Sabemos que el cuerpo recién nacido de Jesucristo fue colocado en un pesebre. Y la mayoría de ustedes ya saben que un pesebre es un comedero. Pero ¿sabían que la palabra pesebre proviene del latín manducare, que significa “masticar o devorar”?
He luchado con las palabras de Jesús en Juan 6 durante años. No puedo comprender la naturaleza sangrienta de la “verdad solemne” de Jesús de que “a menos que comamos la carne del Hijo del Hombre y bebamos su sangre, no tenemos vida en nosotros mismos”. Ahora, lo entiendo. Jesucristo, que es completamente Dios y completamente hombre, eligió ocultar su divinidad, entrar en los confines del tiempo, tomar forma humana, estar limitado por los límites de la humanidad, experimentar dolor y sufrimiento, sentir las profundidades de la tristeza y la alegría, morir en una cruz y resucitar de entre los muertos. Hizo todo esto al venir primero como un bebé pequeño, envuelto en pañales y acostado en un pesebre.

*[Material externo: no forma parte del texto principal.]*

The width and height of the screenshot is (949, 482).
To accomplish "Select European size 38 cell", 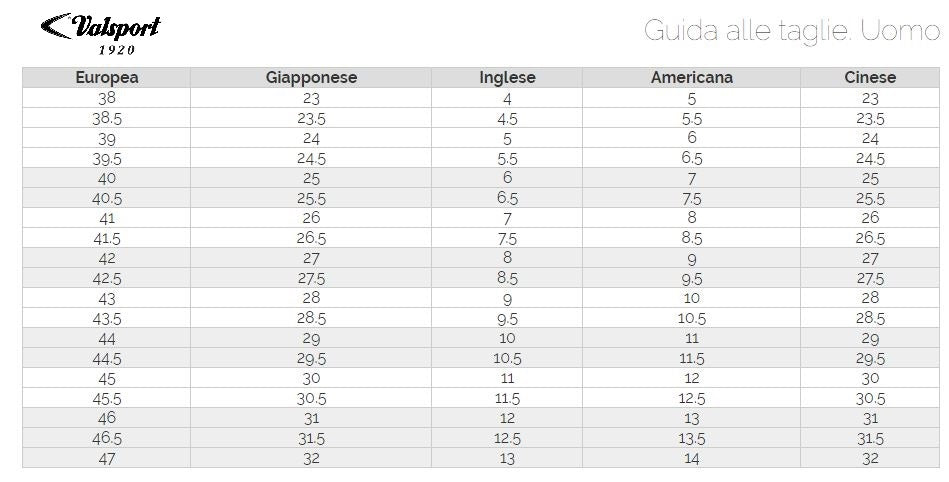I will point(107,98).
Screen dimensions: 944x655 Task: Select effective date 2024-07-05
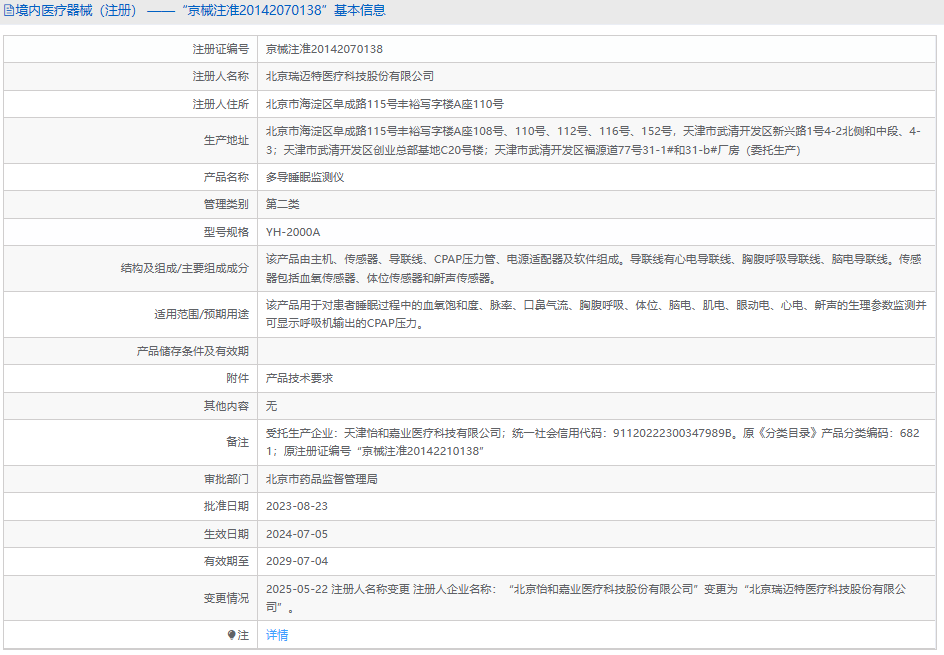click(296, 534)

Jesús dijo: “Yo soy el pan vivo que descendió del cielo; si alguno come de este pan, vivirá para siempre” (Juan 6:51). Así como primero debemos masticar y luego tragar el pan para que sustente nuestros cuerpos físicos, debemos “comer” o “participar” del pan que es Cristo. Podemos saber en nuestras mentes que Jesús es el único Camino, masticando la verdad de quién es Él, pero hasta que lo aceptemos y traguemos esa verdad, no habremos recibido el regalo de la vida eterna. Debemos “devorar” o consumir el hecho de que Jesucristo es el único camino para que nos reconciliemos con Dios. Entonces podremos disfrutar de la provisión de Dios para la vida eterna que comienza aquí en la tierra y continúa para siempre.

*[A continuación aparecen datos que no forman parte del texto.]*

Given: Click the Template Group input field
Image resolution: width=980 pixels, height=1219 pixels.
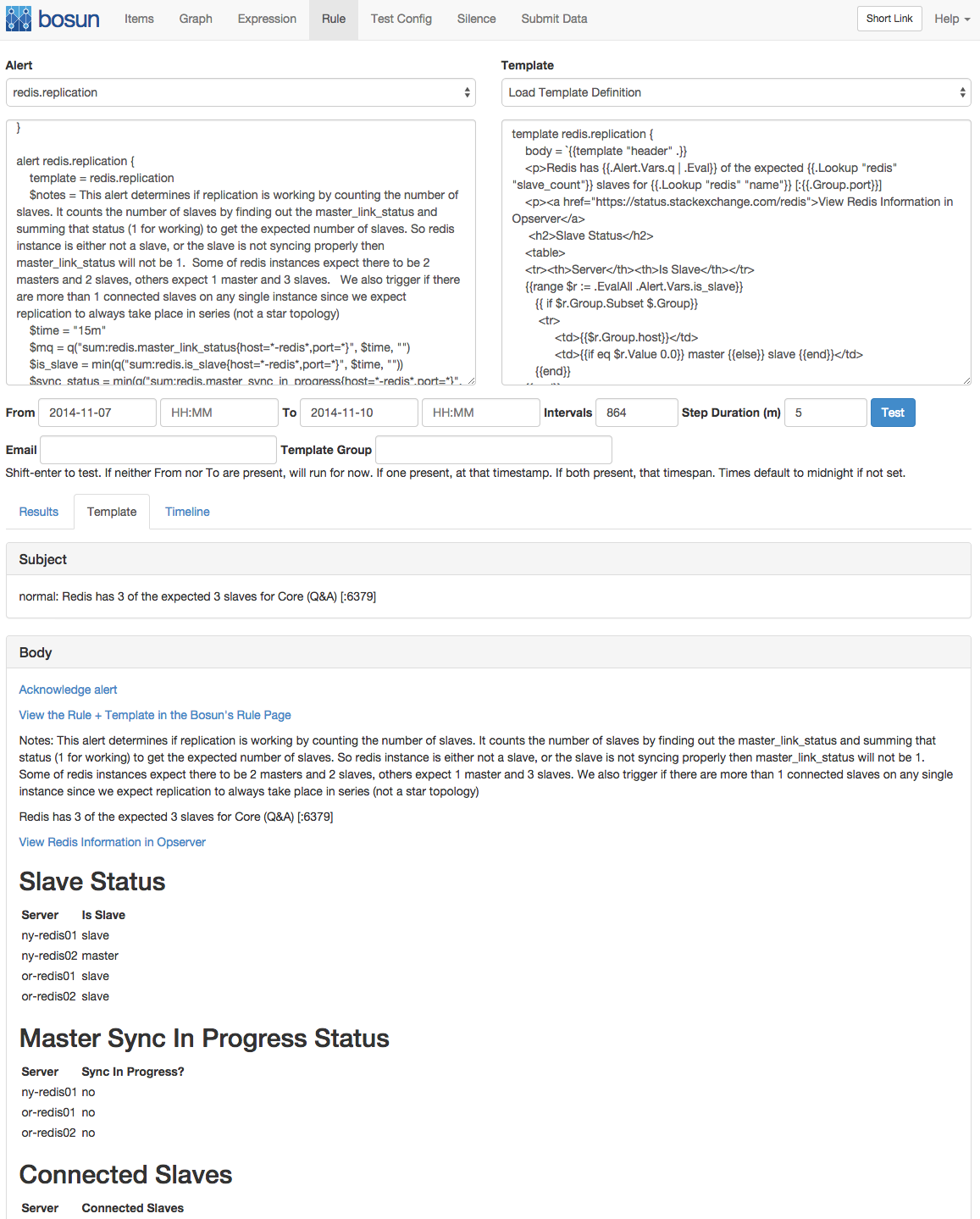Looking at the screenshot, I should [x=493, y=450].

Nuestros harapos para Su gloria
Por último, el plan de Dios siempre ha sido que Su gloria se revele a través de Su pobreza. La raíz de la palabra “pobre” en el Nuevo Testamento es “ptochos” que significa “alguien que está desprovisto de recursos”. ¿Por qué de todas las cosas, el Dios del universo se volvería “pobre”? Colosenses dice que TODAS LAS COSAS en el cielo y en la tierra fueron creadas por medio de Jesús y para Jesús. Y que Jesús es anterior a TODAS LAS COSAS y que TODAS LAS COSAS se mantienen unidas en Él. Básicamente, Jesucristo lo tiene TODO, lo más alejado de la indigencia. Y sin embargo, “siendo rico, se hizo pobre”. ¿POR QUÉ?

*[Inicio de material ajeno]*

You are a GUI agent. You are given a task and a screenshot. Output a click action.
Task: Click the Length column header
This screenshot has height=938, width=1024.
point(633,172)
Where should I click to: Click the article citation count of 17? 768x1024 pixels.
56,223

Lo hizo “por amor a [nosotros], para que [nosotros] fuéramos enriquecidos con su pobreza” (2 Corintios 8:9). Este es el gran intercambio. Sus gloriosas riquezas por nuestra pobreza. Nuestra pobreza por Sus gloriosas riquezas. Esta es la expresión más extrema del amor. ESTA ES GRACIA. GRACIA insondable, incomprensible, incomparable e inmutable. Tal gracia solo es posible debido a la “actitud” de Cristo. Aunque era completamente Dios, Jesús no consideró que el ser igual a Dios fuera algo a lo que aferrarse. Su actitud no estaba determinada por su realidad, sino por su actitud. Él eligió humillarse, ocultar Su gloria, despojarse de sí mismo, tomar la forma de un esclavo, colocarse en un comedero y convertirse en el pan de vida. Como resultado, Dios Padre eligió “exaltarlo y le dio el nombre que está sobre todo nombre”.
Que esta temporada navideña genere en ustedes “la misma actitud que tuvo Cristo Jesús entre ustedes”. Y que puedan comprender más plenamente que el humilde bebé en el pesebre es el mismo ante quien toda rodilla se doblará y toda lengua confesará que es el Señor, para gloria de Dios Padre.